2.  Spending should be allocated to tackle obvious problem areas first and provide quick wins. Patient records is an obvious example.

3. Innovation should be championed and promoted, with Trusts free to make their own decisions about the IT systems they want based on local requirements.

ccube St_Helens_Newfront

4. Systems deployed must meet uniform data standards enforced by the Department of Health and Social Care (DHSC) so that System A from Supplier 1 can talk to System B from supplier 2 and so on. HL7-FHIR is one standard for exchanging healthcare information electronically, along with SNOMED CT, which contains all the clinical terms required to document procedures, symptoms, clinical measurements, diagnoses, medications and so on.  It gives IT systems a shared language that everyone can use.

5. IT interoperability must be at the heart of any future national NHS IT investment and be enforced fastidiously by the DHSC with penalties imposed on suppliers that act in commercial self-interest. There is too much of this going on already, with the NHS likely to be held to ransom in the long term with costly fees and proprietary ‘lock in’.

Incumbent clinical IT vendors must be managed closely to ensure they do not act in monopolistic ways and prevent additional functionality and value from other suppliers from being easily integrated.

APIs are a good example of this. While all suppliers state in their NHS bidding questionnaires that they have open APIs, some make it difficult for other firms to use them or seek to charge for access – in effect double charging the NHS. Once Trusts have purchased software licenses, APIs need to be free so that integration is simplified and ‘air gaps’ between systems are avoided.

6. Government must not be seduced by big or trendy technology firms that appear to offer ‘the’ perfect solution. It doesn’t exist. Competition is key and must be encouraged. And competition comes from firms of all sizes.

7. The convoluted and complex NHS procurement process which negatively affects SMEs needs to be simplified. Once a firm is authorised on an appropriate framework, they should be free to bid on technical merit rather than wasting time on onerous form filling which impacts smaller firms disproportionately.

8. Care should be taken to ensure the ‘right’ technology is used for specific purposes rather than stretching systems to do things outside their main scope. For example, clinical EPR systems used in both primary and secondary care are perfect for holding structured clinical data. They’re not designed to hold large volumes of unstructured information from scanned legacy patient records that require lifecycle management rules to be applied.
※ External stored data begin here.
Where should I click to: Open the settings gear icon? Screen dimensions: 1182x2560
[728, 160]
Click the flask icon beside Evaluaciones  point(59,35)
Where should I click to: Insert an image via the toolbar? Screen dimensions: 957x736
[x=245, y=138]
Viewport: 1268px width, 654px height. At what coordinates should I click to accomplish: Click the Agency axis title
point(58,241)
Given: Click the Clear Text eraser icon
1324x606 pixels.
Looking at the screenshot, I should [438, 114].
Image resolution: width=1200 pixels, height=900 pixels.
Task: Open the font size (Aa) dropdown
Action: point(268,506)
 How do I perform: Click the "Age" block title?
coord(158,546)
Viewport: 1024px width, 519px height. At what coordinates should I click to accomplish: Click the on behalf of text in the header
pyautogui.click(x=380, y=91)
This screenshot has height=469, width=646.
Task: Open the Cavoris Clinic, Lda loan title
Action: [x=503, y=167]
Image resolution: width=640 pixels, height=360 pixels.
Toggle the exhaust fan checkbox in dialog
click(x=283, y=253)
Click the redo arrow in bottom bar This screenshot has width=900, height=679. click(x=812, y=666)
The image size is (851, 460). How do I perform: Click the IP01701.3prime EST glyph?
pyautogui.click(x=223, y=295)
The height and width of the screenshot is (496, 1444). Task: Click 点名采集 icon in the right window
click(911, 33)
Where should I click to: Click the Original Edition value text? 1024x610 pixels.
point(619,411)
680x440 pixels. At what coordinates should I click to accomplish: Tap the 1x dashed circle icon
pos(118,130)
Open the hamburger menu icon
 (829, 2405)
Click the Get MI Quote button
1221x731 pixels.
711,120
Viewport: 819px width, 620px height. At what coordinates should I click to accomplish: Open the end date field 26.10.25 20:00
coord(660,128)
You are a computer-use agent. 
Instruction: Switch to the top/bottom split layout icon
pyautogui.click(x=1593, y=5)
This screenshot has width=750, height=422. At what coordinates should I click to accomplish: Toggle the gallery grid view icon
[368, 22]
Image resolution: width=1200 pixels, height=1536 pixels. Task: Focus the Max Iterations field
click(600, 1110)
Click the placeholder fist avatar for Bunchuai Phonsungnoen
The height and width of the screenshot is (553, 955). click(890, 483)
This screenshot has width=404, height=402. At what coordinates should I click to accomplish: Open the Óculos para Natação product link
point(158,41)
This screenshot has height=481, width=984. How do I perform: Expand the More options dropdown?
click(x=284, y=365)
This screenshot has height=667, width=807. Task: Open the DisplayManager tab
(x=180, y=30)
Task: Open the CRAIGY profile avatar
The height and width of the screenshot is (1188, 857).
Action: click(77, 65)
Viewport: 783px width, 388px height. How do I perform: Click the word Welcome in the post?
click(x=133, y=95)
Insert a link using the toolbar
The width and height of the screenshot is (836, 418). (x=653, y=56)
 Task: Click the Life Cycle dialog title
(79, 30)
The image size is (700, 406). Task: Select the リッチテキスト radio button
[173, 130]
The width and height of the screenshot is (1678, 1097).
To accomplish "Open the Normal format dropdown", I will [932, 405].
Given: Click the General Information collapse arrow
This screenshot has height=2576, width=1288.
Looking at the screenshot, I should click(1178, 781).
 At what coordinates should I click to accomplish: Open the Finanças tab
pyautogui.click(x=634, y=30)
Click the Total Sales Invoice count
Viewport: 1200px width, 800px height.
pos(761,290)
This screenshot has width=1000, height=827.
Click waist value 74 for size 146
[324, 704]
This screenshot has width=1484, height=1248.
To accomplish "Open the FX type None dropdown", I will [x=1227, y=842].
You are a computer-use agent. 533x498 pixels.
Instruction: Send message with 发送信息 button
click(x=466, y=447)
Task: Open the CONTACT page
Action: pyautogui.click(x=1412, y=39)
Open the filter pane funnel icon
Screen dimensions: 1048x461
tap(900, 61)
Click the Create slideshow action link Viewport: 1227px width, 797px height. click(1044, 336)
9. The application of any technology should address specific problems and whatever solution is installed must be expandable over time so that ‘roadblocks’ in the future are avoided. Trusts that fail to do this to a reasonable level of detail are likely to suffer from difficulties at some point.

10. IT departments must engage and work closely with their end-user community about system selection, given that it is clinical practitioners who use the technology day to day. There cannot be an ‘us’ and ‘them’ approach.

The numbers associated with UK healthcare provision are staggering, inflated by the Coronavirus pandemic, an ageing population and a growing number of people who need medical treatment every day. The ONS estimates that in 2020 the UK Government spent in the region of £220 billion on healthcare alone.

It is essential that we maximise the use of our finite financial resources and the extra budget announced by Rishi Sunak in October 2021. If the NHS focuses on the requirements outlined above, then like Bolt himself, digital transformation has every opportunity of being a running success.